**CONSIGNA:**
Sigue escribiendo el texto sobre el humor en la literatura desde el punto en que termina.

Claro que a estos dos autores en ninguna colección se los promociona como los grandes del buen humor literario ni aparecen en los anaqueles junto a Fontanarrosa, Woody Allen, Leo Maslíah o Copi. Y hay que aclarar algo a favor de éstos últimos: decir “voy a hacer reír” y luego lograrlo es uno de los atributos artísticos más difíciles de obtener. ¿Cómo no lo va a ser en el terreno literario?, el peor de los escenarios para que intelecto y emoción se pongan de acuerdo y la pasen bien.
Otra aclaración: estamos hablando de escritores “serios”, en todos los casos. Y quizás la única diferencia de calidad que pueda haber entre el Borges cuentista y el Fontanarrosa cuentista, sea el lector ideal que le haya tocado. Por otro lado, la risa tiene al igual que la muerte, representantes patéticos de a mil por segundo. Lo que no quiere decir que tengan gracia, palabra ésta última de un contenido espiritual que no muchos consideran a la hora de hacerse, paradójicamente, los graciosos.
Mex Urtizberea condujo un programa por Canal a que se llamó “La historia de la risa”. Un excelente documental contemporáneo que de alguna manera le devolvió el prestigio a esa forma de hacer arte o literatura. Escribir como Borges siendo Borges, valga el delirio, es relativamente más fácil que hacerlo como Fontanarrosa. Ya en sus “Palabras iniciales”, el Negro deliraba sobre literatura “seria” y literatura efectiva. Y entiéndase efectiva en el sentido estricto, no de ventas. Chejov, un precursor del humor literario que inició su carrera con el seudónimo cómico de Chejonte, ya lo anunciaba en sus máximas: “es más fácil escribir de Sócrates que de una señorita o de una cocinera”.
Al prejuicio razonable del lector sobre este tipo de literatura, hay que agregarle el despiadado e impotente prejuicio de los críticos. Y cuando al humor se suma el fútbol, por ejemplo, el barrilete a remontar se torna verdaderamente pesado.
No es una novedad descubrir que uno se ríe frente a los espejos. Entonces, al igual que el poema, el texto que nos intente sacar la risa deberá tener una contextura física en la que nos podamos reconocer. Y de un modo tan profundo que pueda hacer reaccionar la cantidad de músculos necesarios para la expresión más cara en estos tiempos.
La risa idiota hoy compite en la radio y la televisión con el pronóstico del tiempo. Es más, ya no se trata del pronóstico solamente. Hay un show del tiempo en cada programa noticioso. Y en algunos es lo único que hay. Debe ser terriblemente trabajoso realizar guiones para esa gente que arma una serie de comentarios y análisis a partir de una base tan efímera e insostenible. Es, literalmente, hablar del aire.

**SECCIÓN DE DATOS:**

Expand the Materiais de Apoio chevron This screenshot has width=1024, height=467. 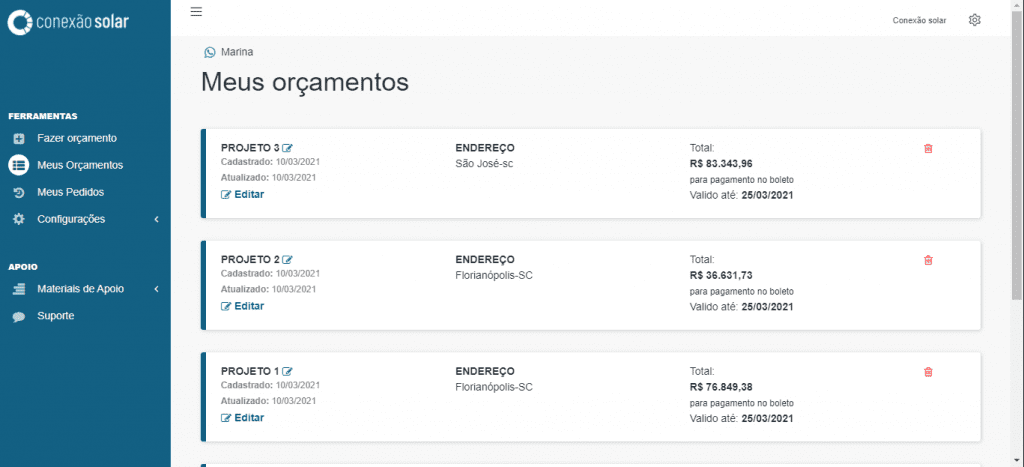point(157,289)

**RESPUESTA:**
El detalle y la síntesis serían la base para lograr estos estados. En resumidas cuentas, no muy lejos a los elementos que constituyen una historia bien contada. La risa sería ese certificado bien directo y sonoro de que la cosa funcionó bien. Y a cualquier contador de historias eso es lo único que le importa. La expresión “mirá qué caro te salió el chiste” encaja en esta aprobación. Chiste, en el sentido de redondez y efectividad; caro en el sentido de perdurabilidad.
Por supuesto que, al igual que una novela exitosa, para la risa literaria no hay recetas. Por lo menos garantizadas. En ese sentido a Leo Maslíah se le ocurrió el poema “Encargue”, que no sabemos si es para utilizar los ingredientes en algún preparado misterioso o simplemente para una enumeración práctica. De todas formas sirve para despedirse:
“Nene te dejo acá arriba de la mesa la plata para que vayas a la Feria del Libro y por favor me traigas:
Medio kilo de Cortázar/Un Stendhal de ropa/cien gramos de Baudelaire (del barato, alguna edición de bolsillo)/Algunos de Marcela Serrano que veas (preguntá si es fresco)/Dos Bucay (pero que no sean orientales, buscá de cocción rápida), Una Pizarnik (si no encontrás igual traé una prepizarnik y comprá la salsa aparte)/Una docena de revelaciones de James Redfield/Seis anillos de poder (si no hay, de espinaca)/Una inteligencia emocional (o cualquiera otra que encuentres, siempre que no involucre a la razón)/Un sachet de Saramago/Un atado de Kundera/Tres códigos de Douglas Vinci/Y Sabel Allende”.